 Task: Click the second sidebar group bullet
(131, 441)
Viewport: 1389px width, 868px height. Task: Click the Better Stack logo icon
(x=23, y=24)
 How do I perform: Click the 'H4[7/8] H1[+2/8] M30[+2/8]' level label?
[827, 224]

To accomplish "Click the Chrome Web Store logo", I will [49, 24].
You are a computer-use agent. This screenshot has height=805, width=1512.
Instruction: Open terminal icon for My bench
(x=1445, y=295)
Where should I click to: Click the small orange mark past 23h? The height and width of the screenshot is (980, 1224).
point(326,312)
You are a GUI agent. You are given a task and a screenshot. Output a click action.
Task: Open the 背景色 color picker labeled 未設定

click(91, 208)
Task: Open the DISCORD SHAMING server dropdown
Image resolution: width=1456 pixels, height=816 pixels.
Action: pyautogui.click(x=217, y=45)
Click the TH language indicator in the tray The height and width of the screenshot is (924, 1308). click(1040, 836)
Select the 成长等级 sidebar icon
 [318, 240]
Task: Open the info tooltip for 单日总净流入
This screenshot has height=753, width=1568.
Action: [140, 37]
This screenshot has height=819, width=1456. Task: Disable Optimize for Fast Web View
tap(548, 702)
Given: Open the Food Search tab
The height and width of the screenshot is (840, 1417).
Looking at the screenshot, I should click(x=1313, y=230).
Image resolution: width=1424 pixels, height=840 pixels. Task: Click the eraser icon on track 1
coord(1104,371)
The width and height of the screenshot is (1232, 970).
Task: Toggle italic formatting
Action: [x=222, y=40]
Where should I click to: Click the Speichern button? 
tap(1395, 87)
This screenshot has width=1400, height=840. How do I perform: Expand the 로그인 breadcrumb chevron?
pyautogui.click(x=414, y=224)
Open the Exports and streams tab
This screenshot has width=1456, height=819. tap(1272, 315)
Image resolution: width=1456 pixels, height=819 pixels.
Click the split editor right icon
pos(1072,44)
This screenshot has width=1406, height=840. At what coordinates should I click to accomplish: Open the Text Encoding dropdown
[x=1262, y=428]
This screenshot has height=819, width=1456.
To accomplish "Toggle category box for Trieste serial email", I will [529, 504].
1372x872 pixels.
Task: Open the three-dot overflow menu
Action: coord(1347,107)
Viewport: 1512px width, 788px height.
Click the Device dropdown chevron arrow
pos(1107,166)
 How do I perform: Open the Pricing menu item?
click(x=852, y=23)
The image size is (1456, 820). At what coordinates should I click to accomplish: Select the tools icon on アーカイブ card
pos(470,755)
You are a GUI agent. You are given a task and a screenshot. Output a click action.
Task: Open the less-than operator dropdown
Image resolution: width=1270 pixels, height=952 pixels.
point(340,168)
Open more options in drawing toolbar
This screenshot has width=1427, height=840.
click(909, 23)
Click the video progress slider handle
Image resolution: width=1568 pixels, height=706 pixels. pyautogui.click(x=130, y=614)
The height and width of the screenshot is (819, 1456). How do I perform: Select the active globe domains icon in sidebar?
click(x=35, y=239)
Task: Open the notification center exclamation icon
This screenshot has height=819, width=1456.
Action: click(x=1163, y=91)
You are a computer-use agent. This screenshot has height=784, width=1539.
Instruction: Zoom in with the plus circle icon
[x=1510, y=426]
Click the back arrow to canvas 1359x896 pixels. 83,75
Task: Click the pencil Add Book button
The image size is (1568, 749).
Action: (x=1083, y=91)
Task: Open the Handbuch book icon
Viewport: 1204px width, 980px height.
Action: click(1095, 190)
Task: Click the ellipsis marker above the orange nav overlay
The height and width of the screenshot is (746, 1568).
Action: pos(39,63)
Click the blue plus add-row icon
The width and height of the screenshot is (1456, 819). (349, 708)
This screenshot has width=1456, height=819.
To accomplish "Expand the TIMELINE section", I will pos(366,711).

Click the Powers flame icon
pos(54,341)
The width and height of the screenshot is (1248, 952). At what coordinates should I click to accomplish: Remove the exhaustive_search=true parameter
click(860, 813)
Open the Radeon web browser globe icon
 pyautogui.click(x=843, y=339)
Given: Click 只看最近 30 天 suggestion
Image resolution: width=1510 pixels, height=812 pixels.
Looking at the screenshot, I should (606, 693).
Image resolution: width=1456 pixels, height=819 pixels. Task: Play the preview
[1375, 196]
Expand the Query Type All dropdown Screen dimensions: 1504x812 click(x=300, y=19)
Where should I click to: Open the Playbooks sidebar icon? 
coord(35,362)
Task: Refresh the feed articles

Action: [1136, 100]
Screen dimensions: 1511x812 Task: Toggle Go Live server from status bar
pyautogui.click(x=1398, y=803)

About this task
Provide the count of lines in the entries above that hold the word "computer", and leave out everything else.

Solution below
2